- [Your instructions] Reproduce all of the data exactly. Images are not to appear in the reply.

*** Begin section ***

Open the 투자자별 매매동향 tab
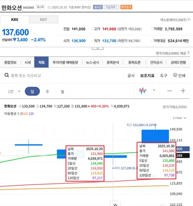The height and width of the screenshot is (206, 193). pos(65,63)
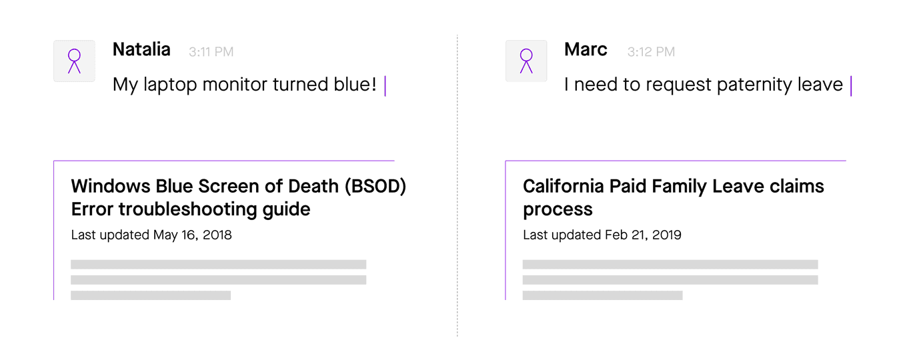Click 'Last updated May 16, 2018' text

pyautogui.click(x=151, y=235)
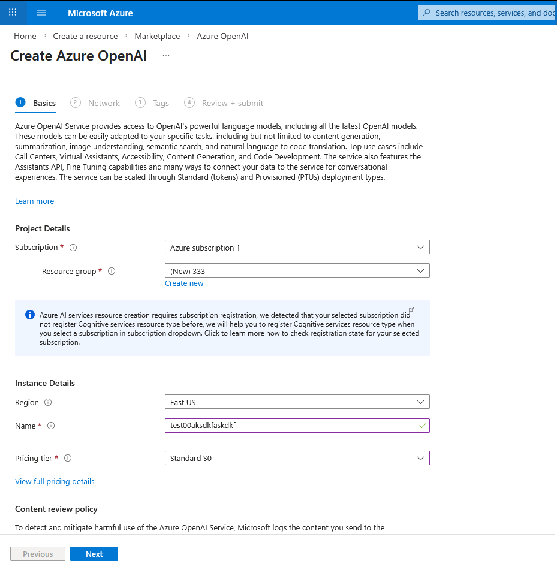Open the hamburger portal menu
Image resolution: width=557 pixels, height=567 pixels.
[41, 13]
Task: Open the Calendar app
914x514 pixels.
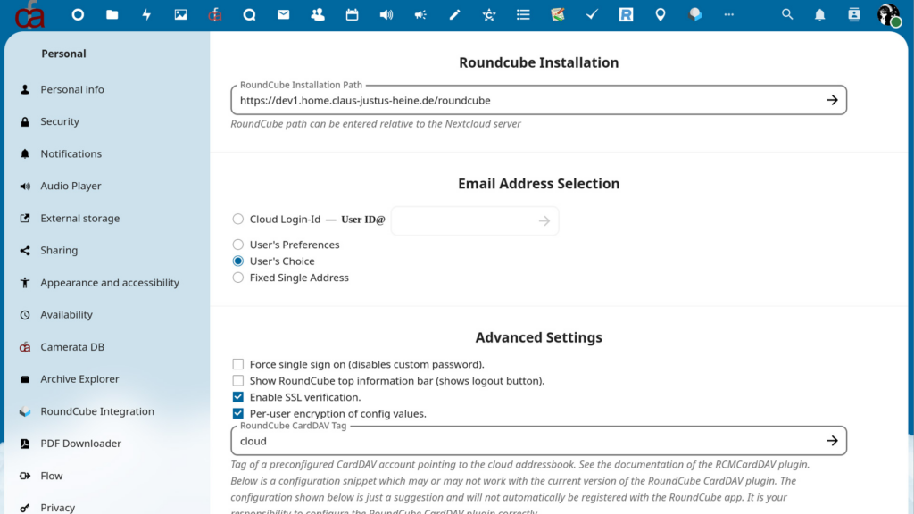Action: 352,13

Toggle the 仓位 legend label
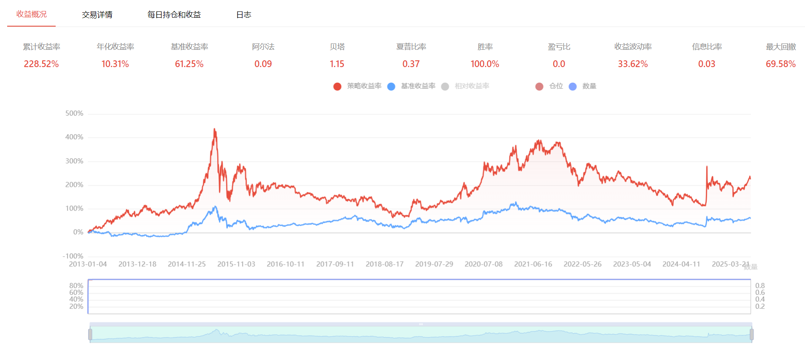[556, 86]
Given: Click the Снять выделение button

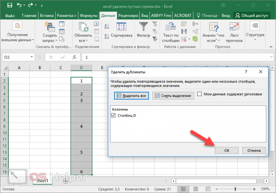Looking at the screenshot, I should click(173, 96).
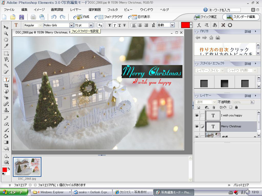Image resolution: width=262 pixels, height=196 pixels.
Task: Select the Move tool
Action: (x=6, y=27)
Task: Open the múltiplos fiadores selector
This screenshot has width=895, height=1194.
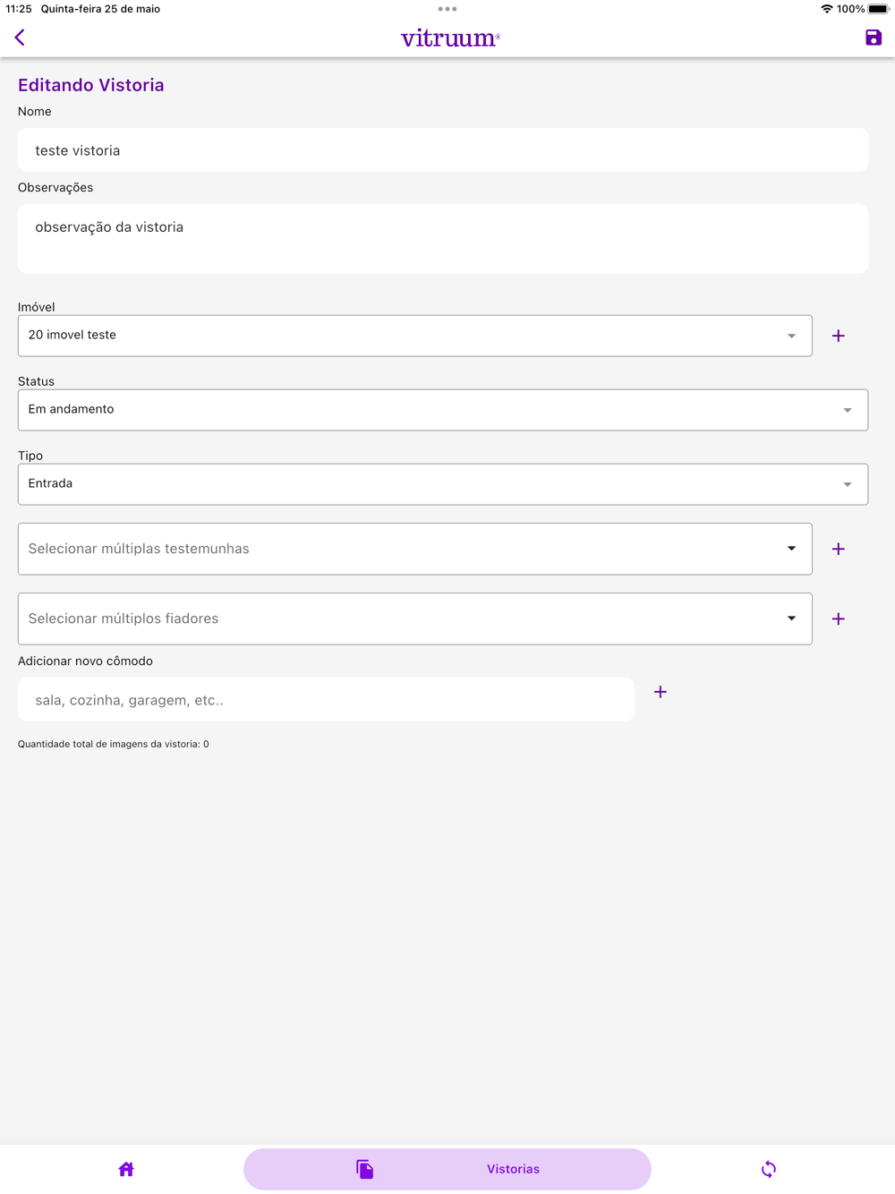Action: pyautogui.click(x=414, y=618)
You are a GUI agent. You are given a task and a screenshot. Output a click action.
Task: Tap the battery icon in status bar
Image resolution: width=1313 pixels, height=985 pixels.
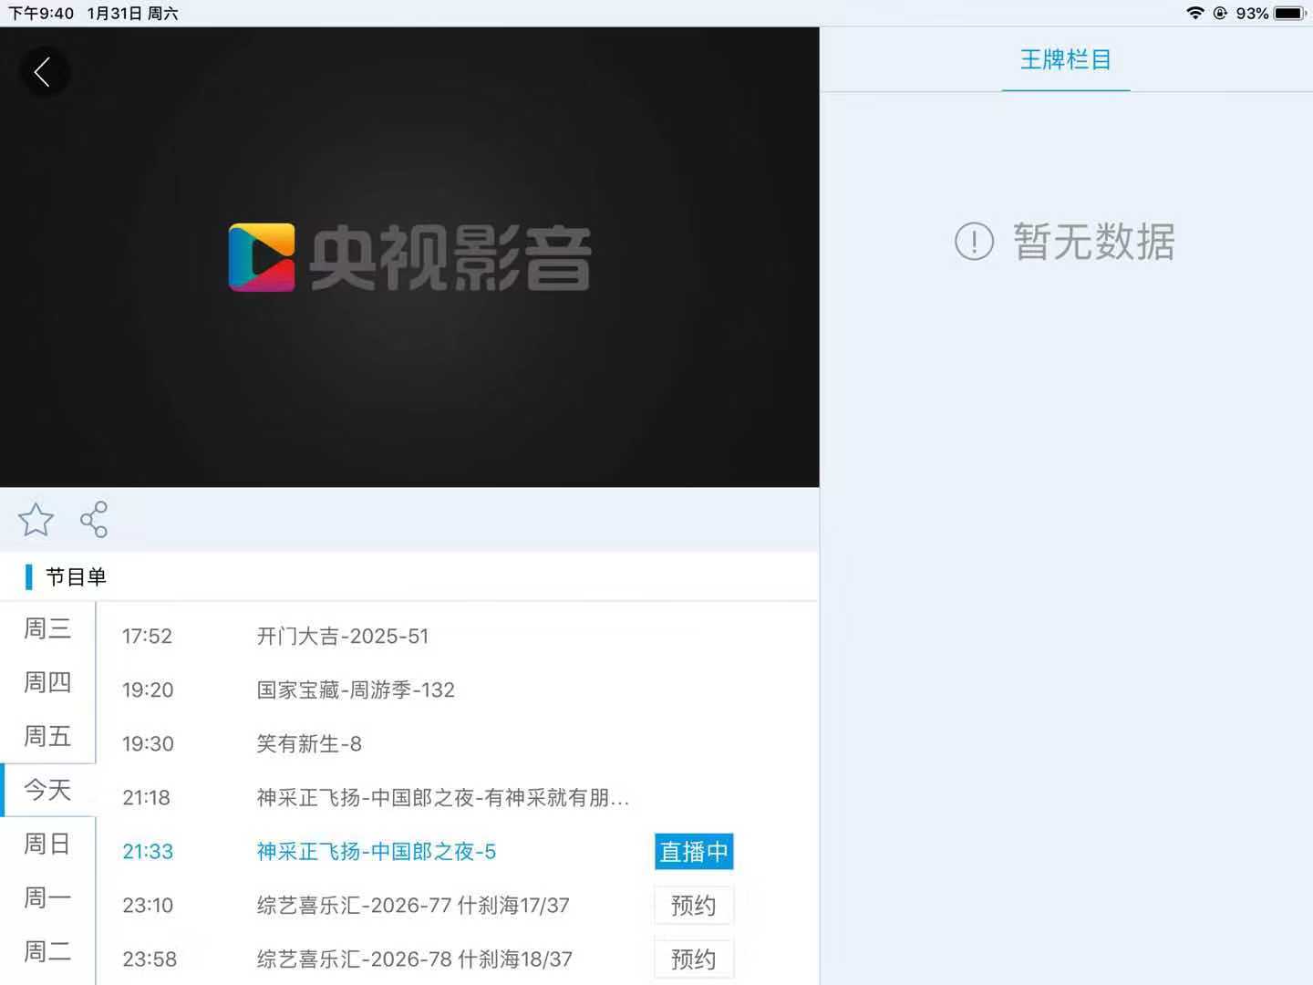tap(1290, 13)
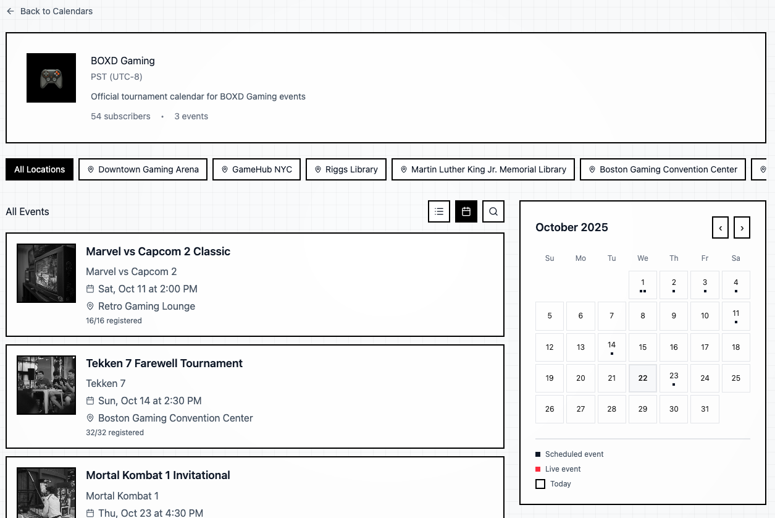This screenshot has width=775, height=518.
Task: Open the search events icon
Action: (493, 211)
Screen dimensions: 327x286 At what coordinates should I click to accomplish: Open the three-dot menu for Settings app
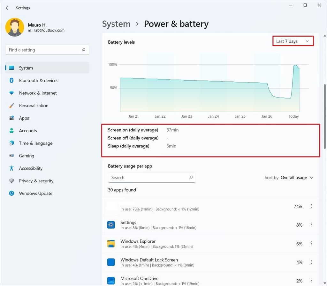(x=311, y=224)
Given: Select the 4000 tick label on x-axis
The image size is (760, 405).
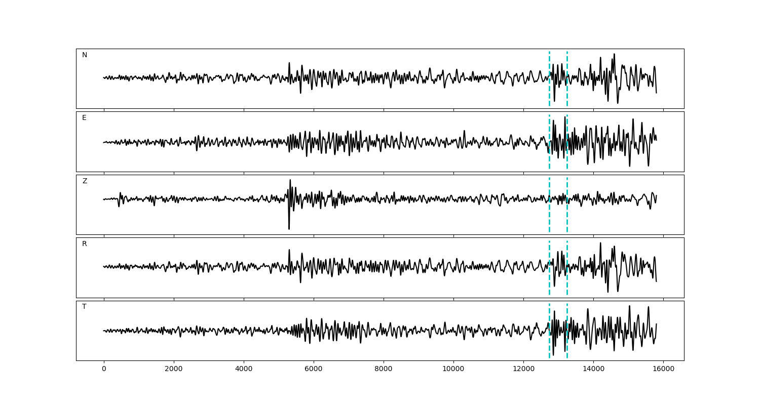Looking at the screenshot, I should pos(244,370).
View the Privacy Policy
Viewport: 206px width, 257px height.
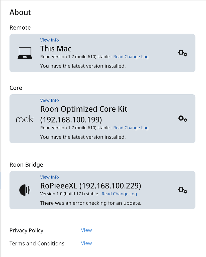86,230
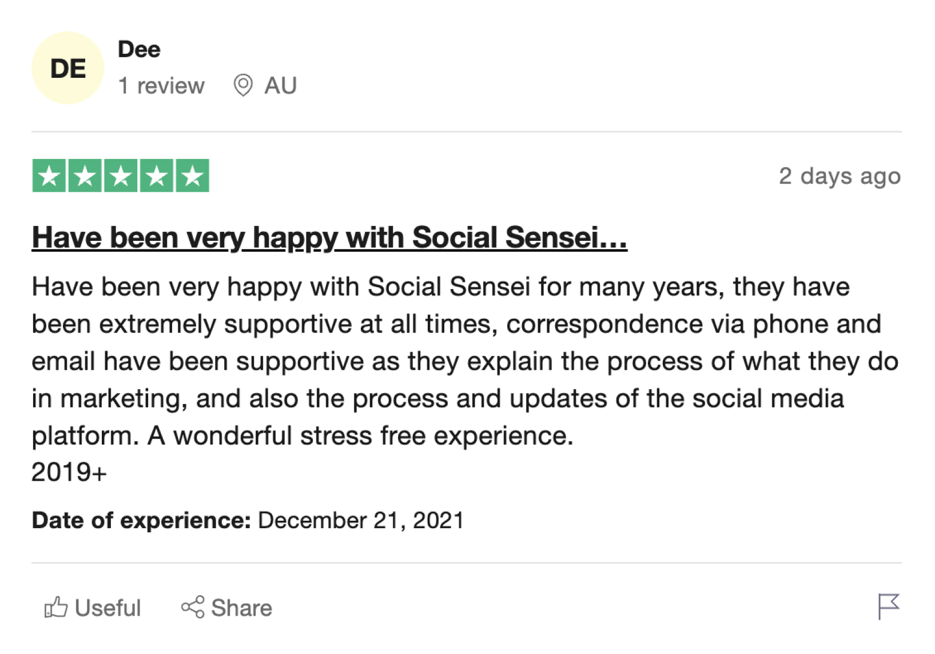Flag this review with the flag icon

pos(888,607)
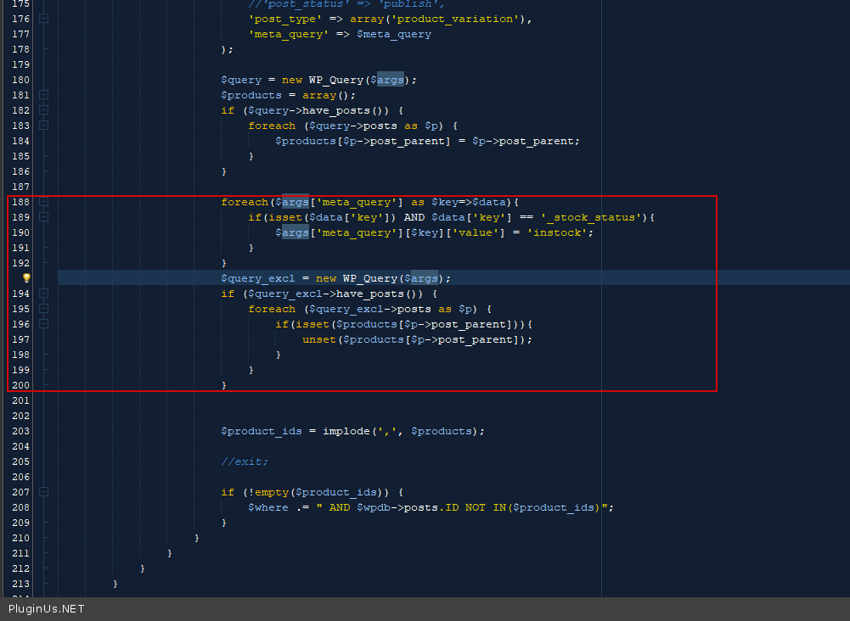The width and height of the screenshot is (850, 621).
Task: Collapse the foreach fold marker on line 188
Action: [44, 202]
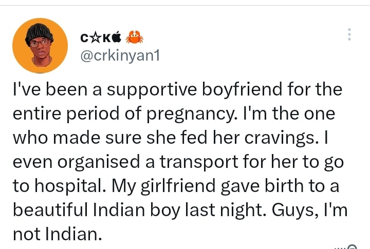Click the crab emoji beside the display name
This screenshot has height=249, width=370.
coord(134,37)
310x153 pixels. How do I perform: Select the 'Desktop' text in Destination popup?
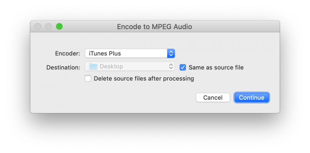[111, 66]
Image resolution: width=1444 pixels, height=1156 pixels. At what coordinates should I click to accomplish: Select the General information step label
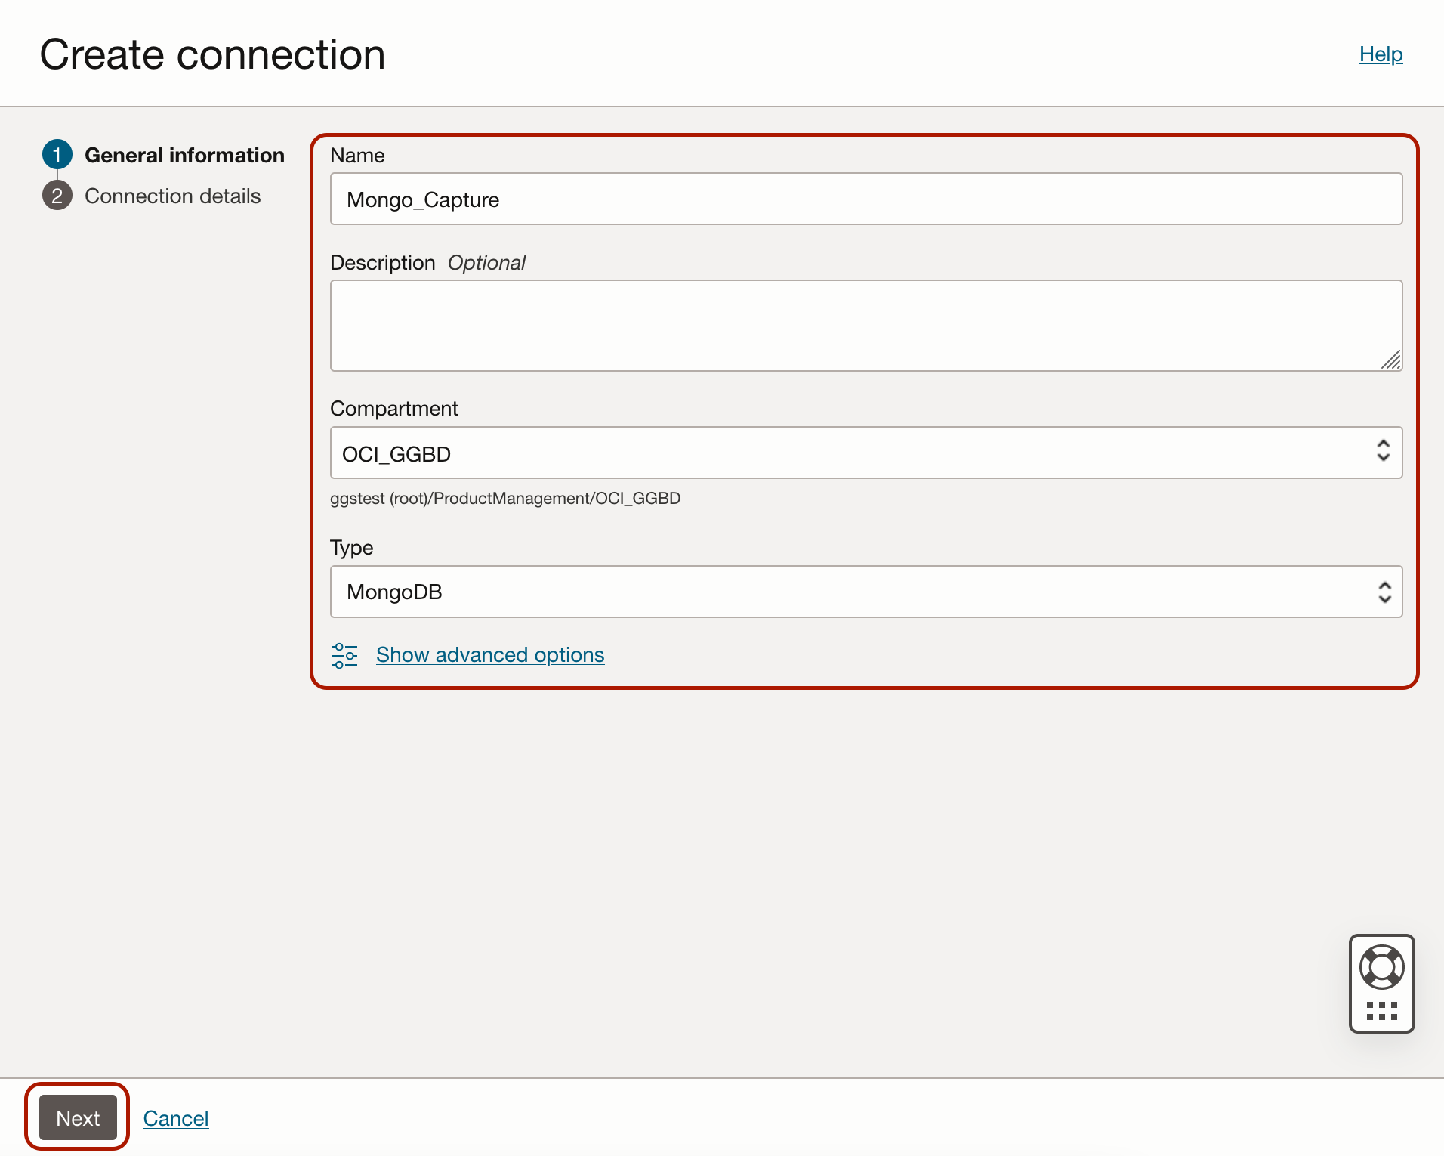click(184, 155)
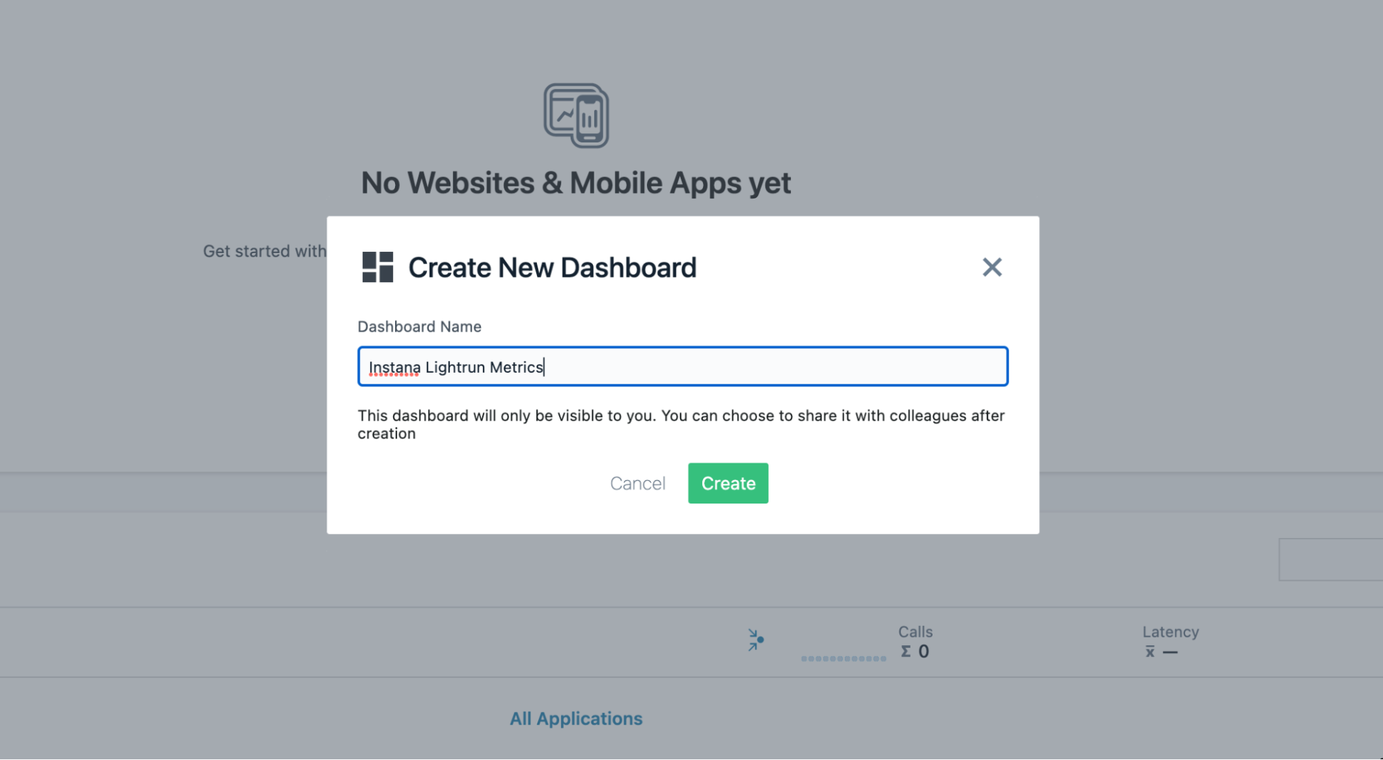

*** End section ***

- [Expected answer]
Open the 투자자별 매매동향 tab
The height and width of the screenshot is (206, 193). pos(65,63)
Click 'Last updated May 16, 2018' text

pyautogui.click(x=151, y=235)
Open the hamburger portal menu
Image resolution: width=557 pixels, height=567 pixels.
[41, 13]
Task: Open the Calendar app
914x514 pixels.
Action: 352,13

Toggle the 仓位 legend label
[556, 86]
Given: Click the Снять выделение button

Looking at the screenshot, I should click(173, 96).
Image resolution: width=262 pixels, height=196 pixels.
Task: Select the Move tool
Action: (x=6, y=27)
Task: Open the múltiplos fiadores selector
This screenshot has width=895, height=1194.
Action: pyautogui.click(x=414, y=618)
You are a GUI agent. You are given a task and a screenshot. Output a click action.
Task: Tap the battery icon in status bar
Image resolution: width=1313 pixels, height=985 pixels.
tap(1290, 13)
This screenshot has width=775, height=518.
Task: Open the search events icon
Action: (493, 211)
Screen dimensions: 327x286 At what coordinates should I click to accomplish: Open the three-dot menu for Settings app
(x=311, y=224)
Given: Select the 4000 tick label on x-axis
The image size is (760, 405).
Looking at the screenshot, I should pos(244,370).
View the Privacy Policy
Viewport: 206px width, 257px height.
86,230
Flag this review with the flag icon

pos(888,607)
The width and height of the screenshot is (850, 621).
Task: Collapse the foreach fold marker on line 188
Action: [44, 202]
Click the crab emoji beside the display name
This screenshot has height=249, width=370.
coord(134,37)
310x153 pixels. How do I perform: Select the 'Desktop' text in Destination popup?
[111, 66]
Image resolution: width=1444 pixels, height=1156 pixels. At what coordinates should I click to accomplish: Select the General information step label
click(184, 155)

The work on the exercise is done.